Amyotrophic Lateral Sclerosis (ALS) continues to affect and consume the lives of thousands of people around the world. A new and different therapy that suppresses specific gene expressions is currently being tested as treatment for dogs with Degenerative Myelopathy. Degenerative Myelopathy is a spontaneously occurring adult-onset disorder of the nerves within the dog’s spinal cord.
Dominik Faissler, the lead veterinary neurologist at Tufts University is recorded as saying that adding to the life of the pets by approximately two years will be regarded as a great success. He further added that they would be doing something phenomenal for the pets while at the same time contributing to human medicine.

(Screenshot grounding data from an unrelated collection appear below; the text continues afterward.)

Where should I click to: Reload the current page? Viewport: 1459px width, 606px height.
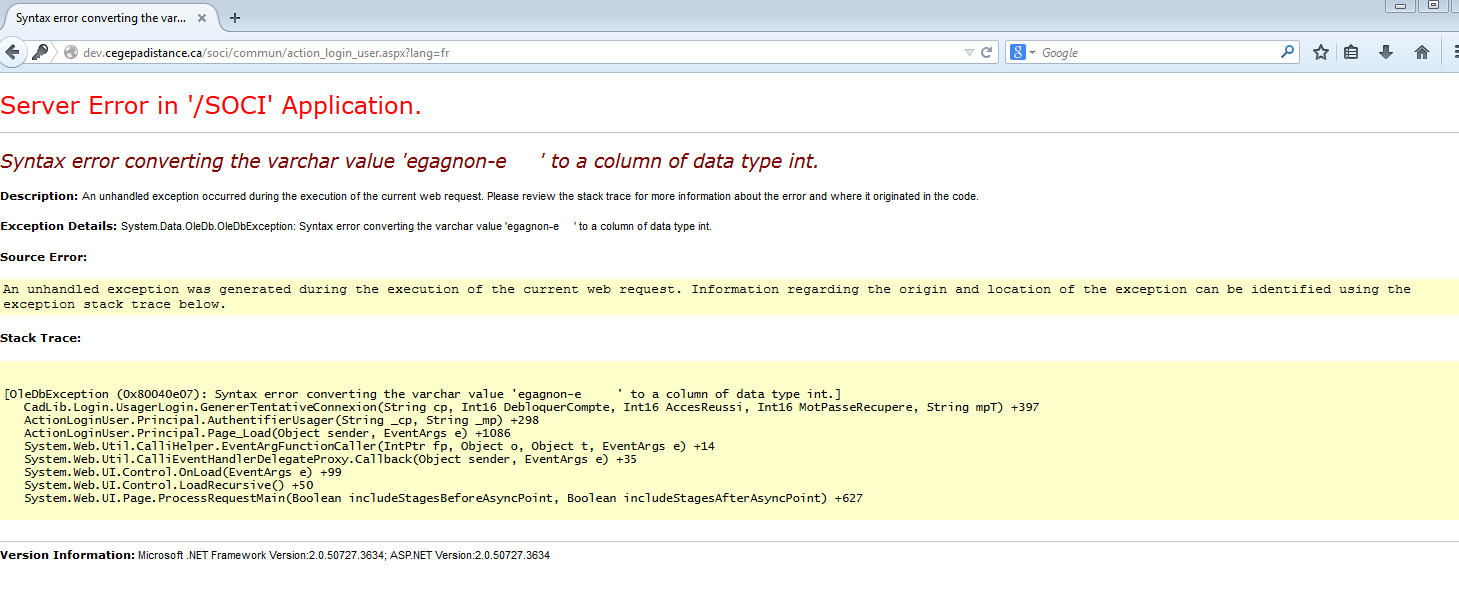coord(987,52)
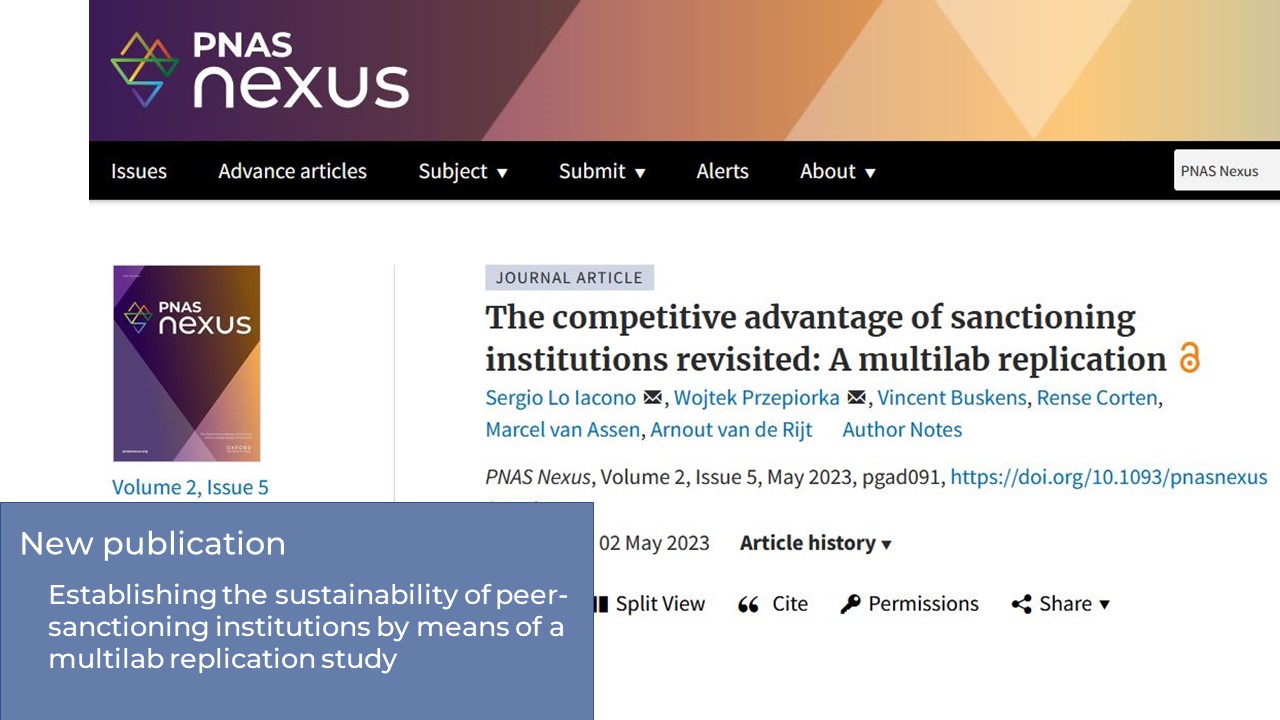The height and width of the screenshot is (720, 1280).
Task: Expand the Article history section
Action: tap(816, 543)
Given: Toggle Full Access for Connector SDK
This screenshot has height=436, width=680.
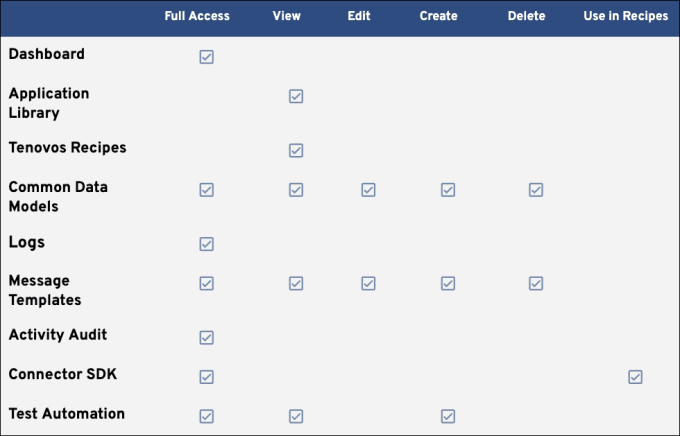Looking at the screenshot, I should click(x=206, y=377).
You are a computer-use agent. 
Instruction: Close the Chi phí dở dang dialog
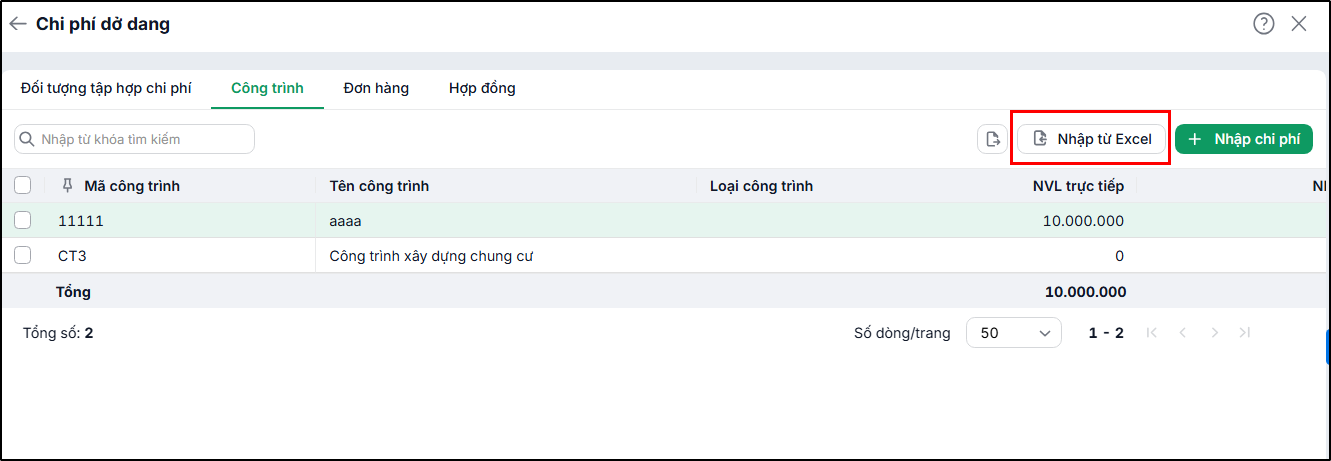coord(1299,24)
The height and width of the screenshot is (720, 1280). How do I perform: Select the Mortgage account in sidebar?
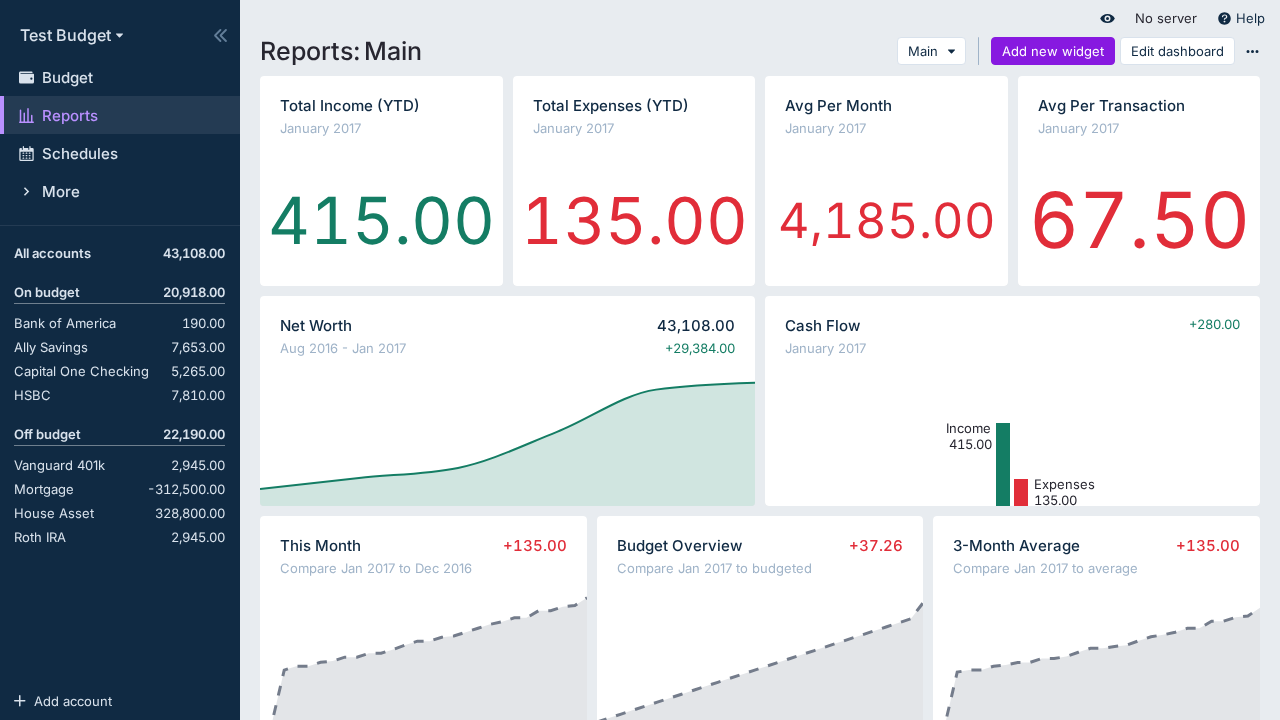click(43, 489)
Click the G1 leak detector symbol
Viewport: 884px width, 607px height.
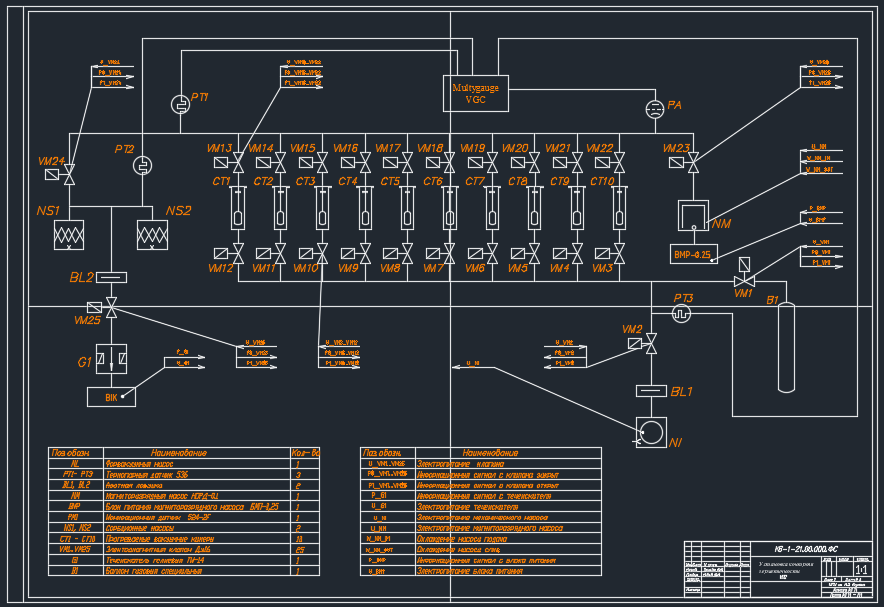pyautogui.click(x=110, y=358)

Over time, canine degenerative myelopathy causes progressive paralysis in dogs. The most affected breeds are German Shepherds, Bernese mountain dogs, boxers, Rhodesian Ridgebacks and Chesapeake Retrievers. Dogs with this disease begin with loss of coordination of the hind legs and eventually die from breathing failure.
In a press release, a neurologist and leader in ALS research Robert H. Brown Jr., said “In dogs, it turns out there’s a mutation in the SOD1 gene, which normally makes an antioxidant protein that helps protect nerve cells from a variety of cellular stresses and injuries.” He further added that when the SOD1 gene gets mutated, it becomes toxic to the nerves, killing off motor neurons or nerve cells in the dogs in a similar way that the same genetic mutation does in some patients of ALS.
The drug that is currently being tested and studied consists of a single injection of an engineered adenovirus into the spinal fluid. It is designed to transmit deoxyribonucleic acid (DNA) particles across the blood-brain barrier and into the central nervous system (CNS). The DNA particles then “silence” mutated genes which are believed to cause the progressive paralysis observed in dogs suffering from degenerative myelopathy. The modified adenovirus is from a family of viruses that is commonly associated with common cold in humans. The virus in its natural design is able to cross into the CNS. This trait is being exploited by researchers as an agent to deliver the therapy to the defective genes associated with canine degenerative myelopathy.
The study that commenced in December 2016 currently has four dogs enrolled. They are assessed every twelve weeks at which point they undergo testing of their motor and neurological function. The treatment has so far been observed to be safe from initial results of the pilot study. The effectiveness of it in reversing disease cannot be accurately determined yet, however, mice that were genetically modified to have a condition similar to ALS have exhibited encouraging results and responded to the treatment.
A successful study in dogs could eventually lead to clinical trials in humans, says Brown. Studies are ongoing for a similar therapy for SOD1 ALS related and for a mutation found in Huntington’s disease. Such treatments could be employed in future for neurodegenerative and neuromuscular diseases occurring in humans.